Predictions about South Africa have been proven wrong

Here we are after further battering. Still standing. Resilient. Strong.

It is human nature to seek reasons for optimism. Eighteenth-century poet Alexander Pope captured this in his Essay
on Man: “Hope springs eternal in the human breast.”

When we rejoice at sporting triumphs we are not foolishly clutching at straws, or denying other realities. We are emulating an ingrained human habit.

Tatjana Schoenmaker’s explosive joy at winning the Olympic 200m breaststroke in world-record time pierced the gloom, reminding us how excellent South Africans can be. So, too, our world champion Springboks, bouncing back to crush the British & Irish Lions.

A healthy trade surplus has brought some economic cheer. Driven mainly by a Chinese-led resources mini-boom, this trend may not be sustained beyond next year. But it will help fund short-term relief for the poor as SA grapples with the Covid lockdowns and riots.

One of the most encouraging signals is a vote of confidence from Anglo American chief executive Mark Cutifani. In an interview last week Cutifani said: “We still have a very positive long-term view of SA. Being a young democracy, there are tough moments. If the bad guys do what they did and you see people of SA standing up … I think that tells you most South Africans don’t want to go there.”

Never mind that Anglo moved its primary listing to London during the Thabo Mbeki era. It still owns Africa’s largest iron ore mining company – Kumba Iron Ore – plus Anglo American Platinum and De Beers.

Business Day reported: “All three companies are making multibillion-rand investments in their SA mines, pouring billions more into the fiscus from higher taxes stemming from bumper commodity prices.”

Cutifani thinks SA “will come out of this moment much stronger”.

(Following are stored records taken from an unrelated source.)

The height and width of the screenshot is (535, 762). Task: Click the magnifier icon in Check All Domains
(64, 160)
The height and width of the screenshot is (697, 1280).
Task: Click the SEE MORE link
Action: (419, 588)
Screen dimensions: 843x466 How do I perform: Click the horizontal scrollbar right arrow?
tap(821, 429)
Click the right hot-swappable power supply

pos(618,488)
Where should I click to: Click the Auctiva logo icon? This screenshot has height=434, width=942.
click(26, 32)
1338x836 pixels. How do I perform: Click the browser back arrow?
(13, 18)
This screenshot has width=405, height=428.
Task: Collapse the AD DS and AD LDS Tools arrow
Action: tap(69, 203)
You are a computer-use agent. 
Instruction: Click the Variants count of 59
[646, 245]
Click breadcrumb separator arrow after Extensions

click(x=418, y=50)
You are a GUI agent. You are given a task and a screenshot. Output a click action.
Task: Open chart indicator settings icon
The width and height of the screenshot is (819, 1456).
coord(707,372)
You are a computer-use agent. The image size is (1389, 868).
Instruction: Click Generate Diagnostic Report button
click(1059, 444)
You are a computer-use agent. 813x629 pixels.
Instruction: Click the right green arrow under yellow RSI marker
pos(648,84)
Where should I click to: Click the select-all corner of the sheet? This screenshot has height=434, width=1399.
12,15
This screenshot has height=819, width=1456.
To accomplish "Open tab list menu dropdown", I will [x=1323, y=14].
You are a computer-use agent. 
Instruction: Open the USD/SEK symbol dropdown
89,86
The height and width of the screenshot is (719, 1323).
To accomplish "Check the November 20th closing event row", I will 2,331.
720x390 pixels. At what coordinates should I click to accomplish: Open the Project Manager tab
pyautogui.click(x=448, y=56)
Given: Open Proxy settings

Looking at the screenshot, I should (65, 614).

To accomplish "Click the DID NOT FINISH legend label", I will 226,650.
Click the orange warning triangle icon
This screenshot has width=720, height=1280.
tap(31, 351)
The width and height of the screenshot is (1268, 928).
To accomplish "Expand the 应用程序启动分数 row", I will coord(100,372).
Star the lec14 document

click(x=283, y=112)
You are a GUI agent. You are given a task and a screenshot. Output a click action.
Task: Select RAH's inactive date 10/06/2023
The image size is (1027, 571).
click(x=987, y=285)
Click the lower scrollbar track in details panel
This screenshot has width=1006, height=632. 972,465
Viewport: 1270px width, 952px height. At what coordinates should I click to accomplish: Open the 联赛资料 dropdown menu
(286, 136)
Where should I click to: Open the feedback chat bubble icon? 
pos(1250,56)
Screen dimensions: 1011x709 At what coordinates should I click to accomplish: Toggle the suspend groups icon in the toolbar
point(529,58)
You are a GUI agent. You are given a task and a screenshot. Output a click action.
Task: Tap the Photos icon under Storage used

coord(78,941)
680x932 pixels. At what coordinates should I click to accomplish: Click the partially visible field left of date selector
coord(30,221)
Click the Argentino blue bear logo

If Anglo remains upbeat about SA’s overall trajectory, that’s a good sign, amid talk of emigration among those who can
afford to leave. And despair among the rest.

Eve Fairbanks tweets about how an American editor called her to say the world has concluded that SA is “over”, “falling apart” (New York Times), “in ruins” (New Yorker), “destroyed” (UK Sunday Times).

Fairbanks was asked to write about the end of South Africa. The editor wasn’t aware just how many times the “end of the 1994 South African miracle” has been called.

“A failing country.” – Times of London, 1995. The country is at “the end of the road”. – London Review of Books, 2008.
“In shambles.” – Wall Street Journal, 2013, and so on.

Fairbanks writes: “People still live here, in this place you’ve called ‘ruined’. South Africa doesn’t have an ending. It is not
a dramatic miniseries that’s been cancelled …”

How long will South Africa survive? In The Citizen’s column 10 years ago, Stephen Mulholland (who was then 75), wrote that since the age of five, he had repeatedly heard that SA had five years left.

“The prediction was always five years and then it would all be over, a failed state wracked by hunger and conflict, its economy in ruins and its future desperate.”

And here we are after further battering. Still standing. Resilient. Strong. Eternally hopeful.